- _Task directions_: Your answer must be an exact copy of the records below, with no pictures in it.

[Data extracts Boundary: Start]

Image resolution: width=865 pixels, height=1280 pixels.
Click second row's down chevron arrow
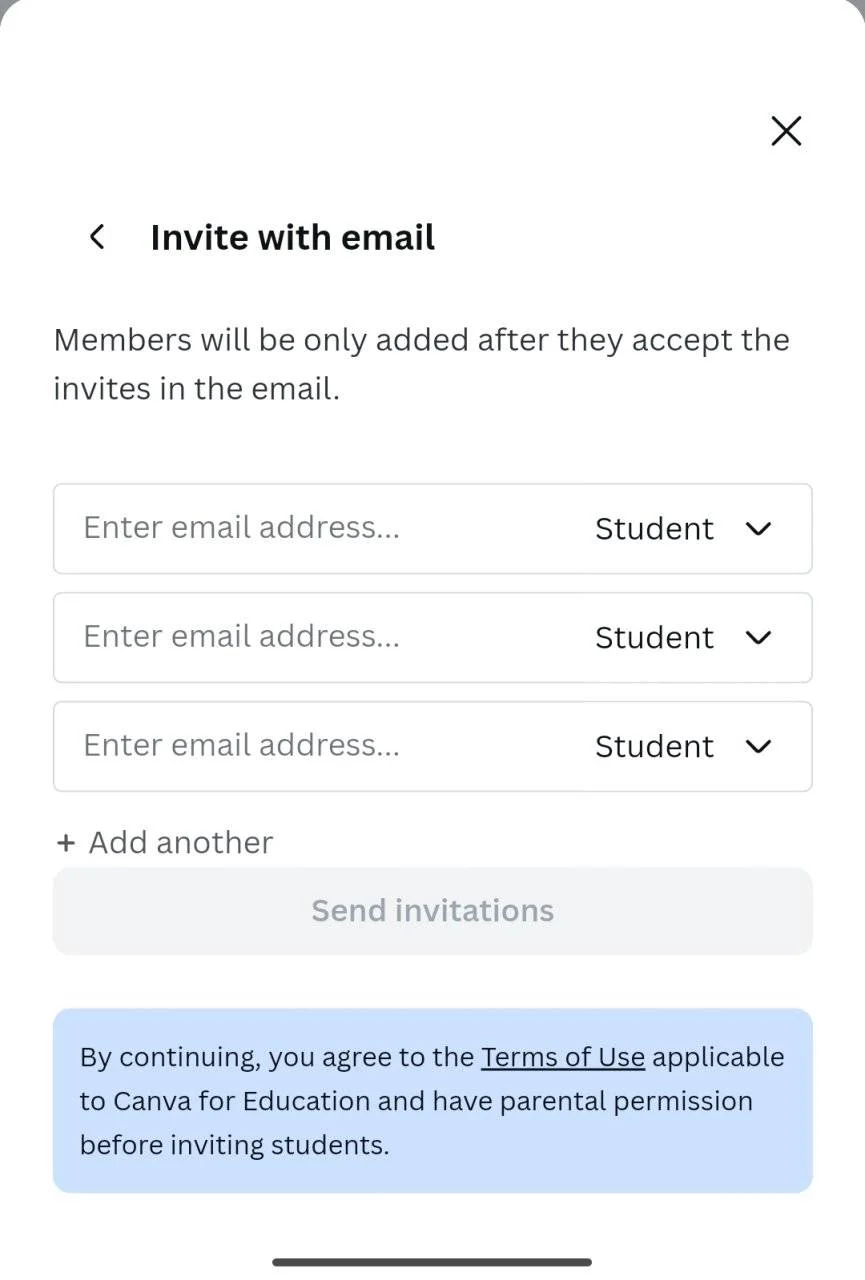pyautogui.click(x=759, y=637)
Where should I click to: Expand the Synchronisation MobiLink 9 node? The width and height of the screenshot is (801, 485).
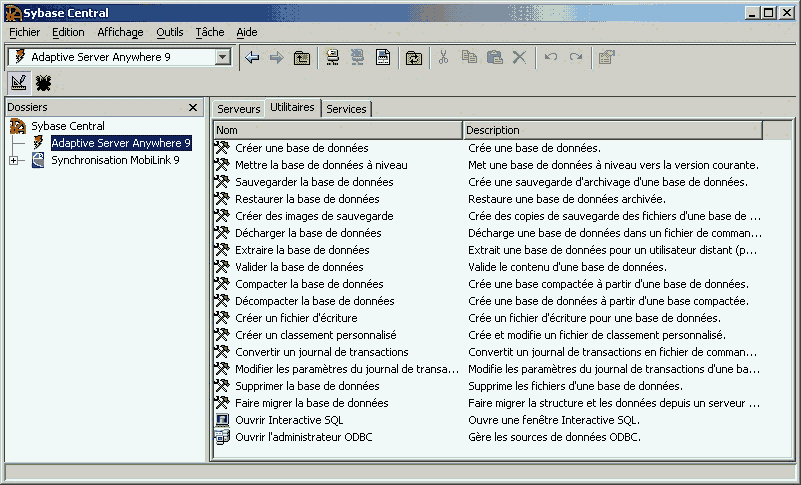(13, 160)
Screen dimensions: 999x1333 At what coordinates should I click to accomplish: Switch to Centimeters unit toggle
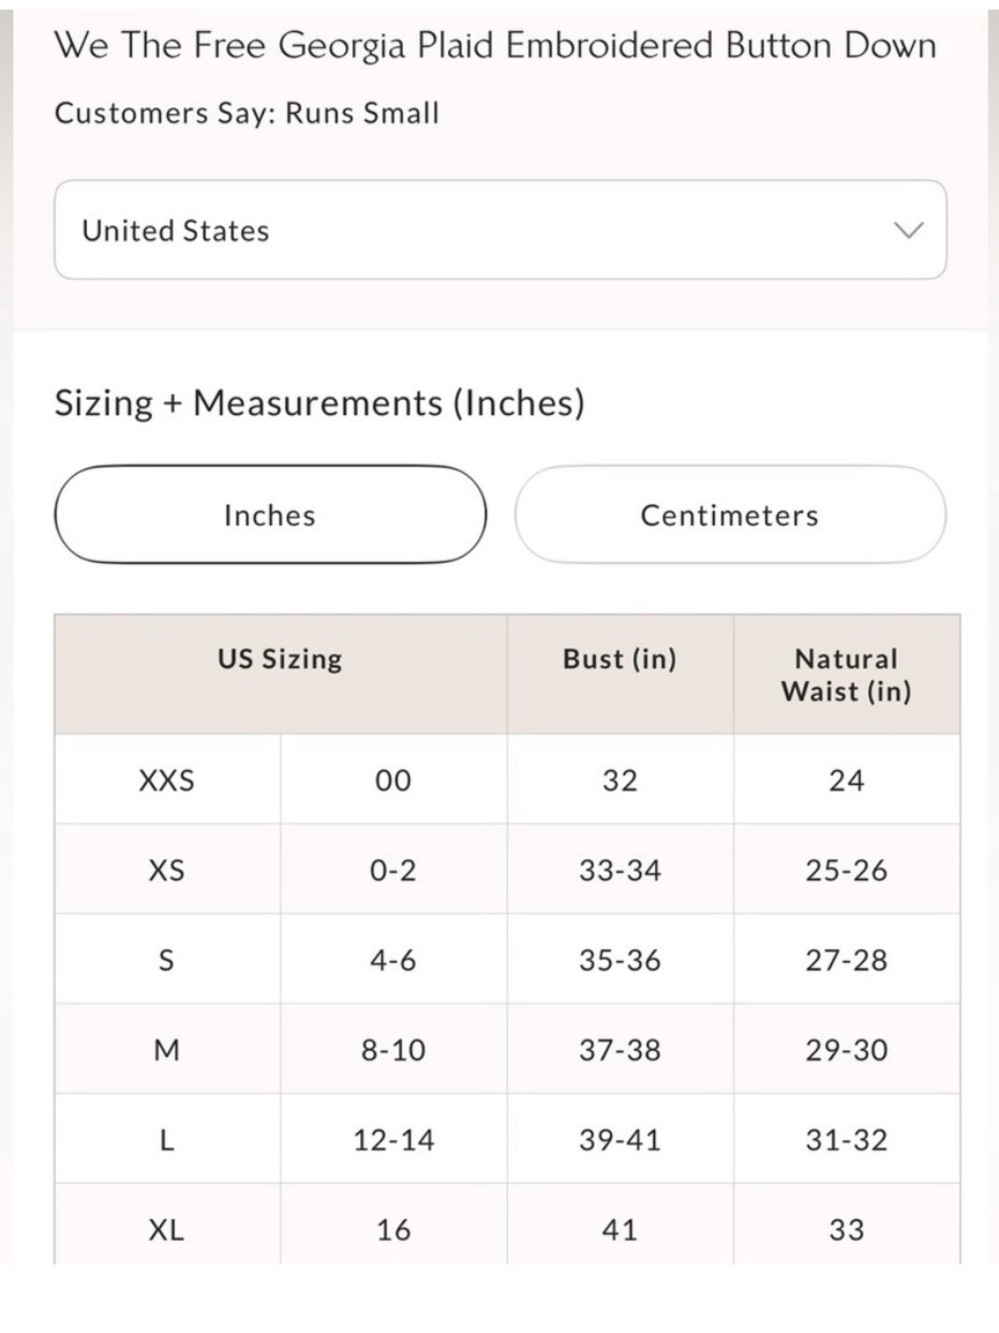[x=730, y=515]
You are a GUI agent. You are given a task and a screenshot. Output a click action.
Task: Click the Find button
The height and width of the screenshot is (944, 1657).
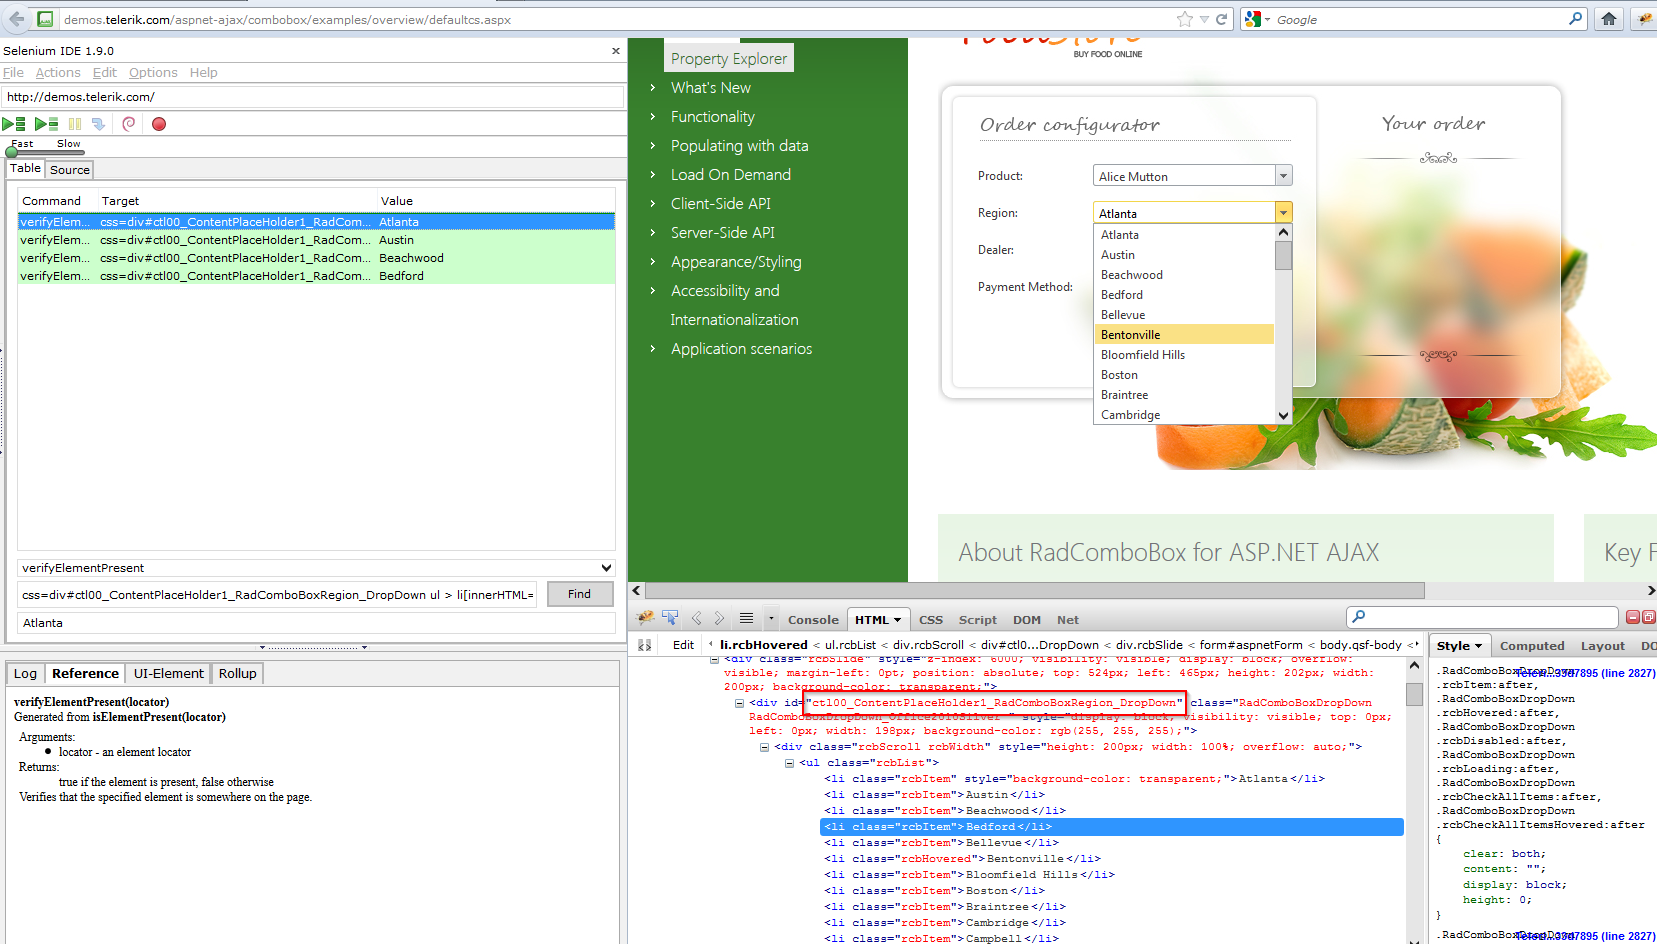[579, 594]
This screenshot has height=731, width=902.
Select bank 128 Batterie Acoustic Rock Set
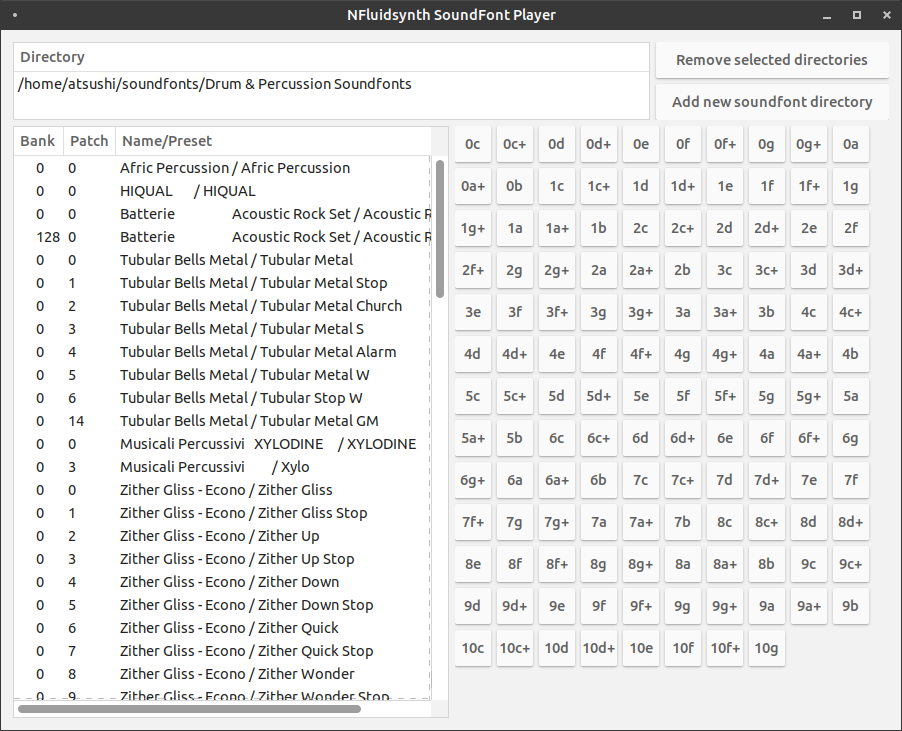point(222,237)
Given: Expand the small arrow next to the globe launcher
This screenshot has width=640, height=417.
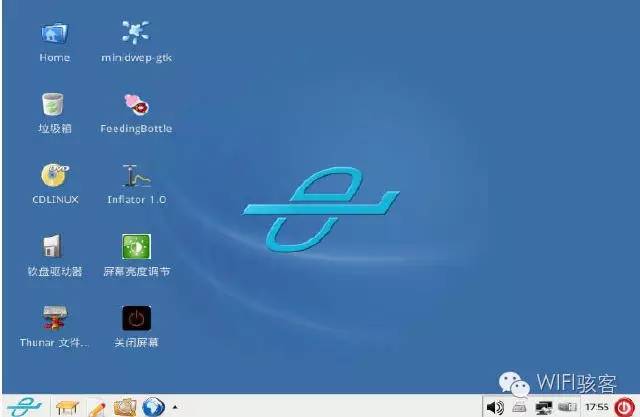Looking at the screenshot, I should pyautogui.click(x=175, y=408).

[Data extracts Boundary: End]

- _Solution_:
Image resolution: width=865 pixels, height=1280 pixels.
Click second row's down chevron arrow
pyautogui.click(x=759, y=637)
Where should I click to: Expand the Synchronisation MobiLink 9 node? The width and height of the screenshot is (801, 485).
(13, 160)
Screen dimensions: 999x1333 At what coordinates should I click to accomplish: Switch to Centimeters unit toggle
[x=730, y=515]
You are a GUI agent. You are given a task and a screenshot. Output a click action.
Task: Click the Find button
The height and width of the screenshot is (944, 1657).
[579, 594]
This screenshot has height=731, width=902.
Select bank 128 Batterie Acoustic Rock Set
point(222,237)
Given: Expand the small arrow next to the globe launcher
This screenshot has width=640, height=417.
Looking at the screenshot, I should pyautogui.click(x=175, y=408).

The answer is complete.